The traditional view is that northern Britain descended into anarchy during Albinus's absence. Cassius Dio records that the new Governor, Virius Lupus, was obliged to buy peace from a fractious northern tribe known as the Maeatae. The succession of militarily distinguished governors who were subsequently appointed suggests that enemies of Rome were posing a difficult challenge, and Lucius Alfenus Senecio's report to Rome in 207 describes barbarians "rebelling, over-running the land, taking loot and creating destruction". In order to rebel, of course, one must be a subject — the Maeatae clearly did not consider themselves such. Senecio requested either reinforcements or an Imperial expedition, and Severus chose the latter, despite being 62 years old.

Archaeological evidence shows that Senecio had been rebuilding the defences of Hadrian's Wall and the forts beyond it, and Severus's arrival in Britain prompted the enemy tribes to sue for peace immediately. The emperor had not come all that way to leave without a victory, and it is likely that he wished to provide his teenage sons Caracalla and Geta with first-hand experience of controlling a hostile barbarian land.

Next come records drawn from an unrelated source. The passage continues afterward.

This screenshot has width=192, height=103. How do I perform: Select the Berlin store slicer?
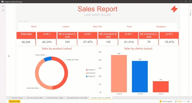pyautogui.click(x=34, y=27)
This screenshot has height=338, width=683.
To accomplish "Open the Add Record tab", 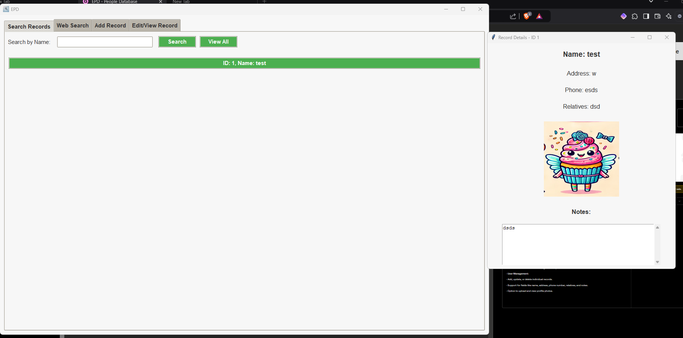I will click(110, 26).
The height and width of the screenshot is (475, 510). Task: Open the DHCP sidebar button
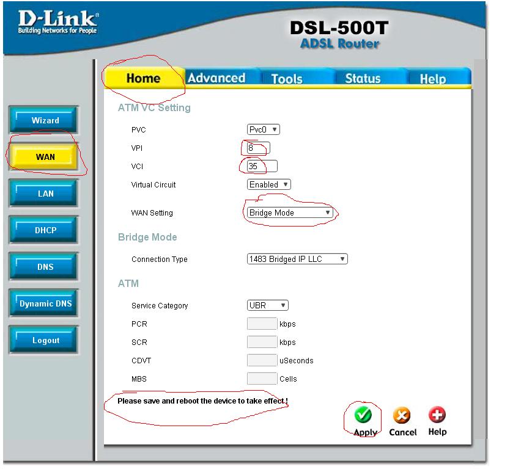coord(45,230)
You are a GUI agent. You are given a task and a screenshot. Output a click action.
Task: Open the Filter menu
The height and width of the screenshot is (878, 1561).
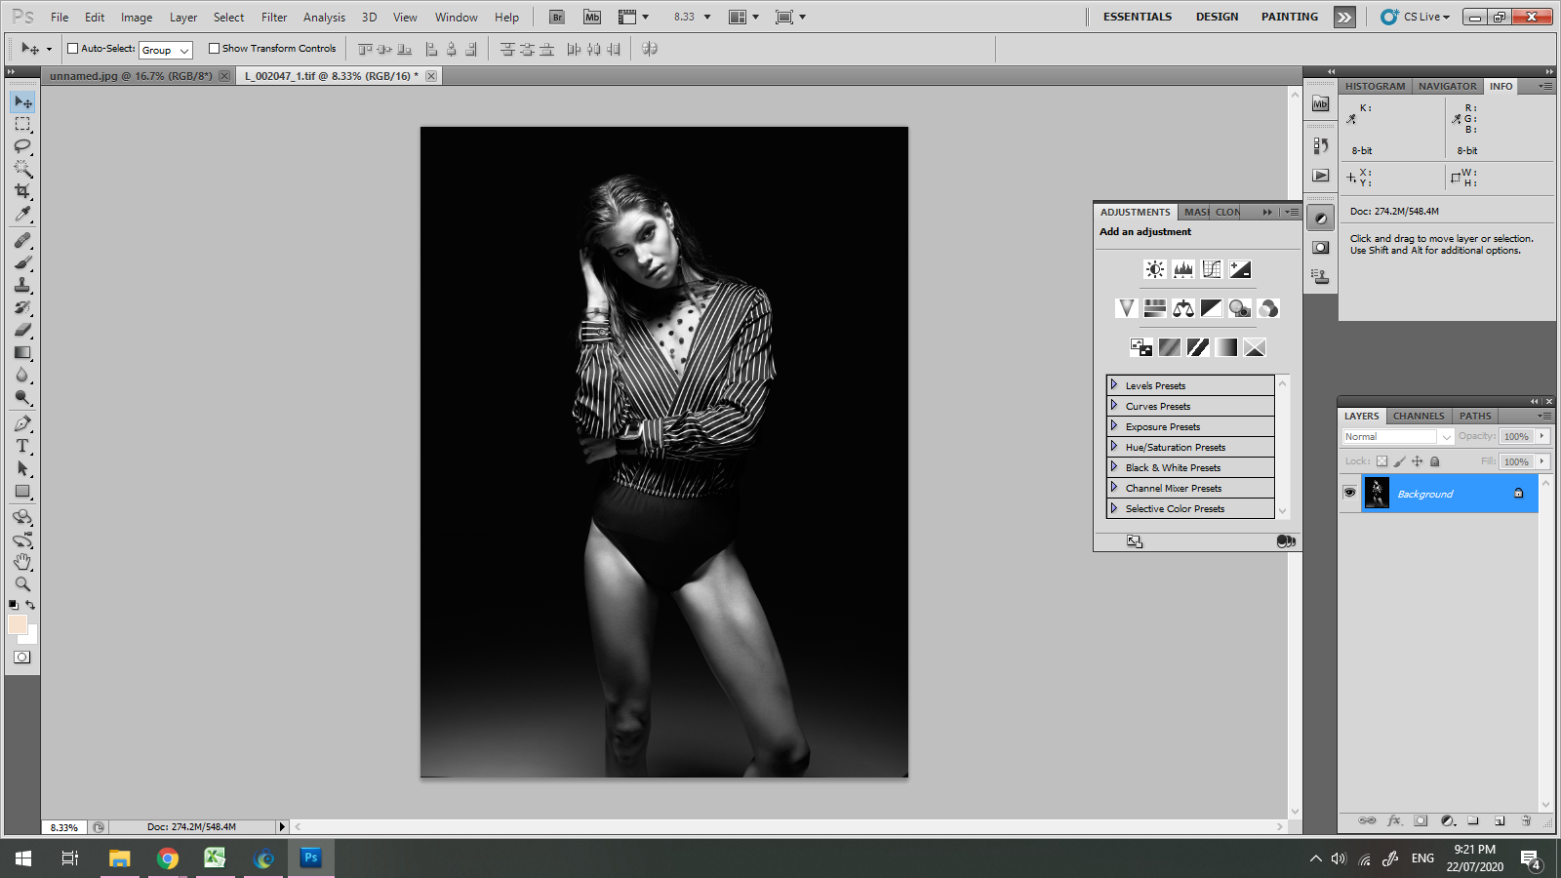[274, 17]
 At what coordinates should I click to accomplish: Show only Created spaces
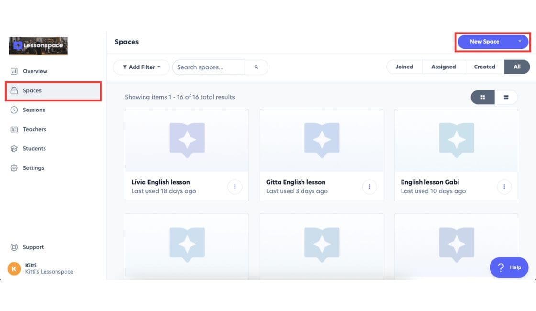(x=484, y=67)
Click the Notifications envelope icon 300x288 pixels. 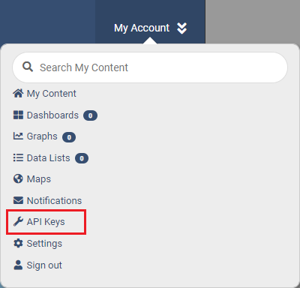coord(18,200)
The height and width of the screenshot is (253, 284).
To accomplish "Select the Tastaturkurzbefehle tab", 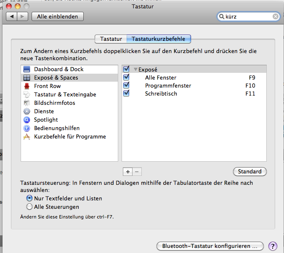I will click(159, 39).
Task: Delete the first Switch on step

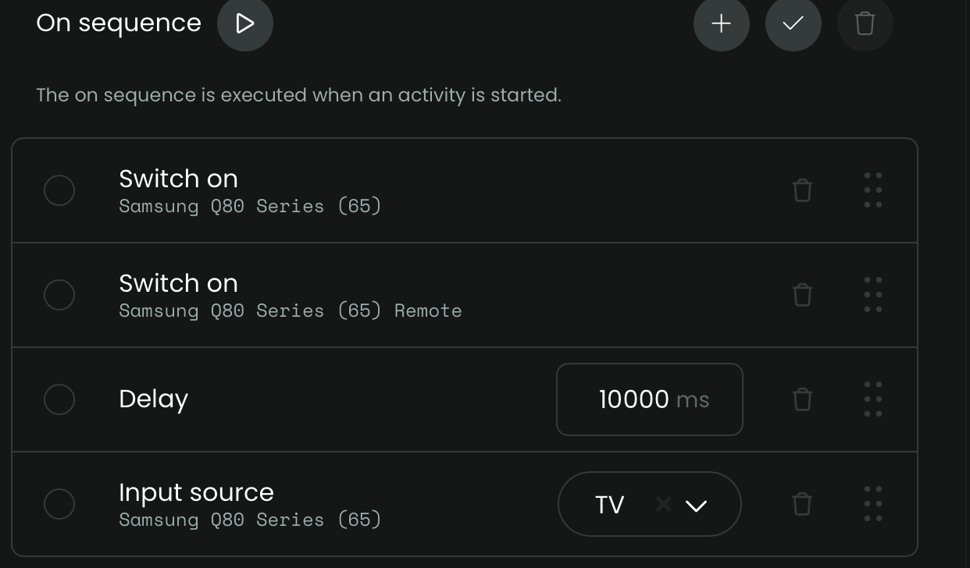Action: (802, 190)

Northern campaigns, 208–211

An invasion of Caledonia led by Severus and probably numbering around 20,000 troops moved north in 208 or 209, crossing the Wall and passing through eastern Scotland on a route similar to that used by Agricola. Harried by punishing guerrilla raids by the northern tribes and slowed by an unforgiving terrain, Severus was unable to meet the Caledonians on a battlefield. The emperor's forces pushed north as far as the River Tay, but little appears to have been achieved by the invasion, as peace treaties were signed with the Caledonians. By 210 Severus had returned to York, and the frontier had once again become Hadrian's Wall. He assumed the title Britannicus but the title meant little with regard to the unconquered north, which clearly remained outside the authority of the Empire. Almost immediately, another northern tribe, the Maeatae, again went to war. Caracalla left with a punitive expedition, but by the following year his ailing father had died and he and his brother left the province to press their claim to the throne.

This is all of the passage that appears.